**Extrait du texte:**
==================================================

La très discrète galerie Véro-Dodat

Edifiée en 1826 durant la Restauration, à l’emplacement de l’Hôtel particulier où serait né le cardinal de Richelieu, la galerie Véro-Dodat, de style néoclassique, située non loin du siège de la Banque de France, relie les rues Jean Jacques Rousseau et du Bouloi. Elle doit son nom à deux investisseurs audacieux le charcutier Benoît Véro qui dit-on avait réalisé de fructueuses opérations en bourse et le financier Dodat. Le passage attira les passants, visiteurs et flâneurs, de par sa position, proche des Halles, du Louvre et du Palais Royal. Plusieurs éléments favorisèrent cet engouement l’éclairage au gaz, parmi les premiers installés dans un lieu public à Paris, le choix des messageries Lafitte et Gaillard qui s’y implantèrent et l’installation du célèbre marchand d’estampes Aubert éditeur du Charivari et des reproductions des caricatures de Daumier, Gavarni, Cham ou Grandville. Les voyageurs en attendant les diligences vaquaient d’un commerce à l’autre dans la galerie couverte. La grande tragédienne Rachel logea un certain temps dans un appartement du passage au n° 38.

==================================================

**Données sources:**
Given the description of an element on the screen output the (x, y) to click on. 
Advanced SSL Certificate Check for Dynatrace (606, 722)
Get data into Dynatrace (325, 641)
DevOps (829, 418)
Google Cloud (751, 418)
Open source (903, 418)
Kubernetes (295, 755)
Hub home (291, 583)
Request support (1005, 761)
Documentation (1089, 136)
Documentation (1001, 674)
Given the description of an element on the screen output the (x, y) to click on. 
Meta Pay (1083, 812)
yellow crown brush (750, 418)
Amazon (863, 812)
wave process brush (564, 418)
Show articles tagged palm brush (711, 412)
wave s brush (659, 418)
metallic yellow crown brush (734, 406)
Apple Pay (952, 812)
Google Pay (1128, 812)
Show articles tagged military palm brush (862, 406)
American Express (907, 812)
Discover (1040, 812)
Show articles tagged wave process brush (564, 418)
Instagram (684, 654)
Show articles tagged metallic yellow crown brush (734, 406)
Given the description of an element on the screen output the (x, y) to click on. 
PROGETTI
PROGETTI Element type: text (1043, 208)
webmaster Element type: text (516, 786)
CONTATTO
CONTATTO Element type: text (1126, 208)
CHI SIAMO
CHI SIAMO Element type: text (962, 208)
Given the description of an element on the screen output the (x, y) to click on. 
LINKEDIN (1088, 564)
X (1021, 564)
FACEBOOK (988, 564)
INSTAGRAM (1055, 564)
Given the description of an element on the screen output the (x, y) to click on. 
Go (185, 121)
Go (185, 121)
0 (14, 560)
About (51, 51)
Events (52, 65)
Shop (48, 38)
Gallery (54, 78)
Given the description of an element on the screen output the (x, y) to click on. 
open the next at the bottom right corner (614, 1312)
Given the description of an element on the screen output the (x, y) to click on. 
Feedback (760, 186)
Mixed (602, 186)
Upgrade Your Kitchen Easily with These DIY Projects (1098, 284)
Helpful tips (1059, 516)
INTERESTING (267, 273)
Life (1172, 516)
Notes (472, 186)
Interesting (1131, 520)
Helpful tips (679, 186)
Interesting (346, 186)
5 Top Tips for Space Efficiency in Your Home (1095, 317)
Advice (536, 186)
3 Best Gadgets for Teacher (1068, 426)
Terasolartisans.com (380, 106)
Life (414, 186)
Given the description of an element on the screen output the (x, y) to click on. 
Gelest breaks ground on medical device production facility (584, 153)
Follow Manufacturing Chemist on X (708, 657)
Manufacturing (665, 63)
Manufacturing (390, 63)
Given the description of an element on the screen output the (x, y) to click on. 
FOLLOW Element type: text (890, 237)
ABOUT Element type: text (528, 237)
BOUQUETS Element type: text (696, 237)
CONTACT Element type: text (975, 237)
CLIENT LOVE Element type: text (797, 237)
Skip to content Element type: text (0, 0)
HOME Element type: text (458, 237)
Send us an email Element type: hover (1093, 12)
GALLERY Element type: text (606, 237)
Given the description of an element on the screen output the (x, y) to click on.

==================================================

**Consignes de travail:**
a - Dans le texte sur la galerie Véro-Dodat, quelles rues la galerie relie-t-elle ?
b - Prolongez le texte sur la galerie Véro-Dodat après sa dernière phrase.
Les entrées proviennent d'une autre source.

**En réponse:**
a - Elle relie la rue Jean Jacques Rousseau et la rue du Bouloi.

b -
Le parti pris des aménageurs de poser un dallage en losange noir et blanc sur la longueur assez modeste (80 m) du passage a été choisi afin de donner un effet de perspective et de profondeur. Le plafond haut de seulement 2,50 m est peint de paysages, de divinités, de génies de belle facture dans les parties non vitrées.  Chaque entrée est surmontée d’un balcon et encadrée par deux colonnes ioniques qui donnent un bel aspect. Celle du côté de la rue Bouloi a été enrichie de deux niches avec les statues d’Hermès et d’un Satyre au repos.  Les différentes boutiques établies, toutes sur le même modèle, disposent de menuiseries d’ornements en fonte et en cuivre décorées de palmettes, des miroirs sont disposés entre les demi-colonnes, les éclairages avec leur globe accentuent le côté préservé de cet ensemble unique. On aperçoit aussi derrière les vitrines des petits escaliers hélicoïdaux qui donnent accès à l’étage.

Les messageries disparurent durant le Second Empire et le Palais Royal devenu moins à la mode provoqueront le déclin du passage.

Inscrite depuis 1965 au titre des monuments historiques, le classement proposé ensuite de la galerie en 1998 a été refusé par la copropriété qui a procédé à une importante opération de restauration en 1997.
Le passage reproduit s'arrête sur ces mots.